What to expect from an initial consultation
The initial consultation is free, and it is genuinely no-pressure. It is a calm conversation, a cup of tea, a look at what feels most overwhelming, and a sense of whether it is a good fit. Nothing gets thrown away, nothing gets decided on the spot, and nobody has to commit to anything. The home does not need to be tidy beforehand. The point of the visit is for the person to feel met, not measured.
After that, if they want to go on, the work is done together, slowly, with full consent at every step. Items are sorted, not seized. Decisions stay with the person whose home it is.
The first visit is free. Sessions after that start at £55, with a 15% community discount. See the full price list.
who Kari is
The person beside you
It's so important to me that people know I'm not judging them. I've been there. When things pile up I still get flashbacks, like I'm right back there, so I will never judge you for it.
What we can say plainly, because it is on the record: Kari is fully insured (£1m public liability and £1m professional indemnity, documents available on request) and DBS checked (Enhanced certificate, Child and Adult Workforce, no. 001886180128, issued 9 July 2024, full certificate available on request).

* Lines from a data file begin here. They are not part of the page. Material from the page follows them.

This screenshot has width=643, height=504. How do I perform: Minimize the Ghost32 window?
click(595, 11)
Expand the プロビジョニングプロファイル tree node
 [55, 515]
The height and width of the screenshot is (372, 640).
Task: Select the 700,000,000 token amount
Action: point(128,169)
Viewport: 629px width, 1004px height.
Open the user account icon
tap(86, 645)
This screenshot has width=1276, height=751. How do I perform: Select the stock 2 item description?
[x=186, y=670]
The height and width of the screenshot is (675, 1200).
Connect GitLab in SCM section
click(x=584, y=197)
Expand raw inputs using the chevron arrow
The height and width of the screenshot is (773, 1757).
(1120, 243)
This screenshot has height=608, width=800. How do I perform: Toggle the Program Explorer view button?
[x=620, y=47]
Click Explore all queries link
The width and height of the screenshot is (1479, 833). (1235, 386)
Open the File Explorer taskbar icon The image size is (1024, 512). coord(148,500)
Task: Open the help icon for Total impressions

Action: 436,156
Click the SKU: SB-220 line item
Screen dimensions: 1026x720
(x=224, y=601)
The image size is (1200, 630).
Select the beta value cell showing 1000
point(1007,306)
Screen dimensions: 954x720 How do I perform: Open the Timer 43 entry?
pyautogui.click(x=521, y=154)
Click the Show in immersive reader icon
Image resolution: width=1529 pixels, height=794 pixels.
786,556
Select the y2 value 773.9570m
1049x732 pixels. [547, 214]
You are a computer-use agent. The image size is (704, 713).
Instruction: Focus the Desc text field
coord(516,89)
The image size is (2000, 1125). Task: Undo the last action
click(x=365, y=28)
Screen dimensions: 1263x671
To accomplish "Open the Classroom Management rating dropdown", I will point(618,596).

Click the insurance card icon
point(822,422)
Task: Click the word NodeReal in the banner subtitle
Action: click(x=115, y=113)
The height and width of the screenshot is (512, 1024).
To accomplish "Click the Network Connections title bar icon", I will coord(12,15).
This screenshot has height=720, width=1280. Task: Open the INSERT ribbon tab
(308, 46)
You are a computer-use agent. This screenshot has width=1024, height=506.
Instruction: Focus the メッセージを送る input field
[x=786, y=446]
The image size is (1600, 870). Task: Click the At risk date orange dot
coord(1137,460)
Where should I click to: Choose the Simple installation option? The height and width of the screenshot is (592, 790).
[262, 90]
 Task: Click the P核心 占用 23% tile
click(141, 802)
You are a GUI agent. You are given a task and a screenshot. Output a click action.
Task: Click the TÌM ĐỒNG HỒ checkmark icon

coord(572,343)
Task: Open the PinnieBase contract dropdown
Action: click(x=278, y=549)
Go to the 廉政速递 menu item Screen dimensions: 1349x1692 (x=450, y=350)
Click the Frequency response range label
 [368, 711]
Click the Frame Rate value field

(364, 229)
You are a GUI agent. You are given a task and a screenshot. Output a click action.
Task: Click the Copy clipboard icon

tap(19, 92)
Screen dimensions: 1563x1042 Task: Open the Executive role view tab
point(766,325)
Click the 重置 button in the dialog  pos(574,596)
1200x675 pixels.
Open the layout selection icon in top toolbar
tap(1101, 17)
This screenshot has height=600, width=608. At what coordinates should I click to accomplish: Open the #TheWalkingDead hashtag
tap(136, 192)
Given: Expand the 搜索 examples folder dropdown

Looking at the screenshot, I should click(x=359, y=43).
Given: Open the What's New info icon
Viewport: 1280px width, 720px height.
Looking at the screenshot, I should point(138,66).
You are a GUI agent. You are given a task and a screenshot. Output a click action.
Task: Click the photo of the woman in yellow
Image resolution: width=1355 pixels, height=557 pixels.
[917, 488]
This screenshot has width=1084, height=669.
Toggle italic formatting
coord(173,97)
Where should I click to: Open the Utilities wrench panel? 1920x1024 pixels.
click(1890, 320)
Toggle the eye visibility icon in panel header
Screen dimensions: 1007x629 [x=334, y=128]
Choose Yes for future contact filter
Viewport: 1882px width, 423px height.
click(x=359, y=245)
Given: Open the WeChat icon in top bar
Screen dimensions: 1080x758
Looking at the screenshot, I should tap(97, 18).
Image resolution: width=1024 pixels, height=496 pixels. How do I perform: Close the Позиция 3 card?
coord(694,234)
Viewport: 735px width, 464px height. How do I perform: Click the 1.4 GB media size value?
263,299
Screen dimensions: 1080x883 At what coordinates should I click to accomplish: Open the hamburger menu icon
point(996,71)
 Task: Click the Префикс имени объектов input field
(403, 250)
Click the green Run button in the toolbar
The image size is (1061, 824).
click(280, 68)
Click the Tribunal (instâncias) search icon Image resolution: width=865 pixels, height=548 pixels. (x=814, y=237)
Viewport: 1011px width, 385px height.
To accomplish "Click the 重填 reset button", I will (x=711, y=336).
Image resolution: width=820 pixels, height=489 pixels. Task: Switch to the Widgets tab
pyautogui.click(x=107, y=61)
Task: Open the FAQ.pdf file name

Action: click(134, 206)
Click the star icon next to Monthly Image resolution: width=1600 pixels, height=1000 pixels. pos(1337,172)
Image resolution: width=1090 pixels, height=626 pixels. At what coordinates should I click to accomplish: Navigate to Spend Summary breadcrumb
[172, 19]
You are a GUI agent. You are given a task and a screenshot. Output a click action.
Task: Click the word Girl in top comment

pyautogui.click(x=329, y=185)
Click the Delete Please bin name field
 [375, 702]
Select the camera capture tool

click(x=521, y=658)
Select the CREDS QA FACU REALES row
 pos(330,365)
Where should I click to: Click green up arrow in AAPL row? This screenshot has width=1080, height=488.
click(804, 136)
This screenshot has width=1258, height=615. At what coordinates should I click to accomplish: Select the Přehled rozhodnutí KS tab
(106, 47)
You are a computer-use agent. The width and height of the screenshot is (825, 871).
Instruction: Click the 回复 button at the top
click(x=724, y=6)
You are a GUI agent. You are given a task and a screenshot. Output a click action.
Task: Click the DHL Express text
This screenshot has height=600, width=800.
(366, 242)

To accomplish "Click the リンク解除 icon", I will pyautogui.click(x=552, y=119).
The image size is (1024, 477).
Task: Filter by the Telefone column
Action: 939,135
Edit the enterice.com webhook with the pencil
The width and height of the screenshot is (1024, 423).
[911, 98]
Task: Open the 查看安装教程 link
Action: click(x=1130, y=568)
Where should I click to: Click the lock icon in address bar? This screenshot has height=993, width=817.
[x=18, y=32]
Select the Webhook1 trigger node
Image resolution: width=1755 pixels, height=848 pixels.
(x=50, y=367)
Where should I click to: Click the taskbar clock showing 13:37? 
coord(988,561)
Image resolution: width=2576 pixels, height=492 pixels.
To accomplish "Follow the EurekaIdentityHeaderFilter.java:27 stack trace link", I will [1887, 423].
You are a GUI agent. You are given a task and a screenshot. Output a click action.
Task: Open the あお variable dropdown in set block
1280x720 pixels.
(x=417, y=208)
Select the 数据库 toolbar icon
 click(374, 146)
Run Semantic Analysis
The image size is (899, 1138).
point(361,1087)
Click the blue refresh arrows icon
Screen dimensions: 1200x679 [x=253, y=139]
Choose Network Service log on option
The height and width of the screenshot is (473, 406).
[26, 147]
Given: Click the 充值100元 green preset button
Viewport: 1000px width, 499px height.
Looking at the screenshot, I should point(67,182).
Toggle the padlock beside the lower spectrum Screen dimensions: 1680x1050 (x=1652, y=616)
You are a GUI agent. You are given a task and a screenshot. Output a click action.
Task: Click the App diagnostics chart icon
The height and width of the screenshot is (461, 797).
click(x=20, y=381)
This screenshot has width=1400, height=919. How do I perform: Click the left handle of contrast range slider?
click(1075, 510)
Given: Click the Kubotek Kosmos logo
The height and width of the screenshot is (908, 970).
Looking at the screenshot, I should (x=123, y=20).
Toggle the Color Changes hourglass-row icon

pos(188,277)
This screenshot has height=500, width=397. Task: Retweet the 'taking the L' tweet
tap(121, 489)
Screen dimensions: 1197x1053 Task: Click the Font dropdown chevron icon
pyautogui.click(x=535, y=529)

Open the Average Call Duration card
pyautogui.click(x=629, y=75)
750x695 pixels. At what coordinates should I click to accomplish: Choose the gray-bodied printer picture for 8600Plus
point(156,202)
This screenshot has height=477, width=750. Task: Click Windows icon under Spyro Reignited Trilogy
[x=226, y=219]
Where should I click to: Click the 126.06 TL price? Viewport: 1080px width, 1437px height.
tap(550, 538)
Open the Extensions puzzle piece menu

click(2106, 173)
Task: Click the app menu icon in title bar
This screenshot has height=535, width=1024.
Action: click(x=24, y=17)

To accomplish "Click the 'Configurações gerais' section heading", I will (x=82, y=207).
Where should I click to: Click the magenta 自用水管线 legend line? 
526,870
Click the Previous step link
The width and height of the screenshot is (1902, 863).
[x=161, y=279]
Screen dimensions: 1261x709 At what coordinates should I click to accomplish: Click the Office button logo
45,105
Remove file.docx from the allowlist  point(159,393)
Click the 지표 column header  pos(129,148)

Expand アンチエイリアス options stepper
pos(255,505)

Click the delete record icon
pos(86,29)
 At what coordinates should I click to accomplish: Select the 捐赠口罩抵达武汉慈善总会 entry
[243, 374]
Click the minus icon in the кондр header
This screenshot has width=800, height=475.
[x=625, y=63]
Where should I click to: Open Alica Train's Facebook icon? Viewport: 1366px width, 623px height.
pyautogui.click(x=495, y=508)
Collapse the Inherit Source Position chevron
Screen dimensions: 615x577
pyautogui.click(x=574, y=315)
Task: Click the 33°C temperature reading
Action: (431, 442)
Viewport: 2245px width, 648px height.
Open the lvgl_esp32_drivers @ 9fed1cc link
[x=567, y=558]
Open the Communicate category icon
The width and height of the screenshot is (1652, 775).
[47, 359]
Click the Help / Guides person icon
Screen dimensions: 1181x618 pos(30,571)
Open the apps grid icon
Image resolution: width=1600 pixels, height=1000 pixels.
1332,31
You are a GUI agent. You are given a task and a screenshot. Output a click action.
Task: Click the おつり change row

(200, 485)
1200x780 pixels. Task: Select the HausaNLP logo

She works in English and Spanish, and she is a former NHS Lived Experience Professional and Recovery College Peer Trainer. She offers 100% consensual support, never anything forced or rushed.
one small next step
You just have to open one door
You do not have to fix this today. The free initial consultation is the gentlest way to begin.
Email: info@healing-spaces-kari.co.uk
You can also call yourself first, before you mention anything to the person you love, just to talk it through. That is welcome, and it is often where families start.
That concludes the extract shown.